### Excerpt:
◆ ◆ ◆
How to show that P(A ∩ B) ≤ P(A) ≤ P(A ∪ B)?
Solution 1
Both inequalities follows directly from the monotonicity of the measure $\mathbb{P}$ and the facts $A \cap B \subset A$ and $A \subset A \cup B$.
For reference: monotonicity of measure under properties.
Solution 2
It follows from the inclusions $A \cap B \subseteq A \subseteq A \cup B$.
Applying $\Bbb P$ gives $$\Bbb P(A \cap B) \leq \Bbb P(A) \leq \Bbb P(A \cup B).$$
To see in general that $E_1 \subseteq E_2$ implies $\Bbb P(E_1) \leq \Bbb P(E_2)$, write the disjoint union $E_2 = (E_2\setminus E_1)\cup E_1$, and use $$\Bbb P(E_2) = \underbrace{\Bbb P(E_2\setminus E_1)}_{\geq 0} + \Bbb P(E_1) \geq \Bbb P(E_1).$$
Solution 3
In general if $E\subset F$ are two events, then $$ P(E)\leq P(F) $$ since $$ P(F)=P(E)+P(F\setminus E) $$ as well as the fact that $P\geq 0$, $F=E\cup(F\setminus E)$ and $P$ is countably additive (and hence finitely additive.
◆ ◆ ◆
### Provided material:
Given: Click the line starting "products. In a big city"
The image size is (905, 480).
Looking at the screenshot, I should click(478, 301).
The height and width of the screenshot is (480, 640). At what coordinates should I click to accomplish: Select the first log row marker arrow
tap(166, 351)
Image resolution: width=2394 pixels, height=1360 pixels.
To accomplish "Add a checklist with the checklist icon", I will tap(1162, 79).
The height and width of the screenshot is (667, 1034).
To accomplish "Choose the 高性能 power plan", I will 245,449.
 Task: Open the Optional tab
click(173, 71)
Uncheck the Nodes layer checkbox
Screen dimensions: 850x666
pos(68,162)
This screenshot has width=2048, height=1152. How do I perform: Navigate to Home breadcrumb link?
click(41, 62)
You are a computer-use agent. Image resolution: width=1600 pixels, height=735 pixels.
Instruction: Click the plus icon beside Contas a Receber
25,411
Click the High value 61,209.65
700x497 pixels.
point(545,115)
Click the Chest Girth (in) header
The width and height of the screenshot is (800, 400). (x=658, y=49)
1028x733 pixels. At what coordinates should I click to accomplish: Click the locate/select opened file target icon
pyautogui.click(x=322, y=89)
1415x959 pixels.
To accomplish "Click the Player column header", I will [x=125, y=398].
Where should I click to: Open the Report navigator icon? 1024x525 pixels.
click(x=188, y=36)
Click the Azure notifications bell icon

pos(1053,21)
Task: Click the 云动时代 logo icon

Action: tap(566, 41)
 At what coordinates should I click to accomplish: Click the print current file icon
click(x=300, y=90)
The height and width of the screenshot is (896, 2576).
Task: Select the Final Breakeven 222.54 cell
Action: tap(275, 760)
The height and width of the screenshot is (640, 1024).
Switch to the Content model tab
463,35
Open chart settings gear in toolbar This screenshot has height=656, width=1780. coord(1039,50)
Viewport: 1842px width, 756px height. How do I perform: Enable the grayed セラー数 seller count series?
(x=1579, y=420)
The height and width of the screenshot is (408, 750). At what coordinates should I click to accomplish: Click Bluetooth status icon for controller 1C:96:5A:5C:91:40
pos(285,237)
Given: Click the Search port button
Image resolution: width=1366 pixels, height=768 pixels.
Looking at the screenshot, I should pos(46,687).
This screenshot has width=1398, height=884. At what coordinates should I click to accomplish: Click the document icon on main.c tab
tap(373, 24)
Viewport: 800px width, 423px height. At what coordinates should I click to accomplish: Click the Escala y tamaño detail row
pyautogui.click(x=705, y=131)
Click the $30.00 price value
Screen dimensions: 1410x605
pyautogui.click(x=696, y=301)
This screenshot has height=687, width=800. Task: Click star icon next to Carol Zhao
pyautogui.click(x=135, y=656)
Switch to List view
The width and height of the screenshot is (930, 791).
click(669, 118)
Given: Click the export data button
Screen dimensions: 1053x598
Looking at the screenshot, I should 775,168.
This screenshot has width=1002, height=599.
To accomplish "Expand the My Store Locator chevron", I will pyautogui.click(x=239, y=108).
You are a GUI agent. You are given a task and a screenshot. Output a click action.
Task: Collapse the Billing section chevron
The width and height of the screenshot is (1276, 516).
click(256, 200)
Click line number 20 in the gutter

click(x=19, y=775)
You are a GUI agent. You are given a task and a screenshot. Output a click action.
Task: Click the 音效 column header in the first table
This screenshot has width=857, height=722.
◆ ◆ ◆
### Direction:
Could you reproduce everything from "How to show" down to "and $A \subset A \cup B$." in the probability thread above, substituting "bounds" for "inequalities"?

### Exercise output:
How to show that P(A ∩ B) ≤ P(A) ≤ P(A ∪ B)?
Solution 1
Both bounds follows directly from the monotonicity of the measure $\mathbb{P}$ and the facts $A \cap B \subset A$ and $A \subset A \cup B$.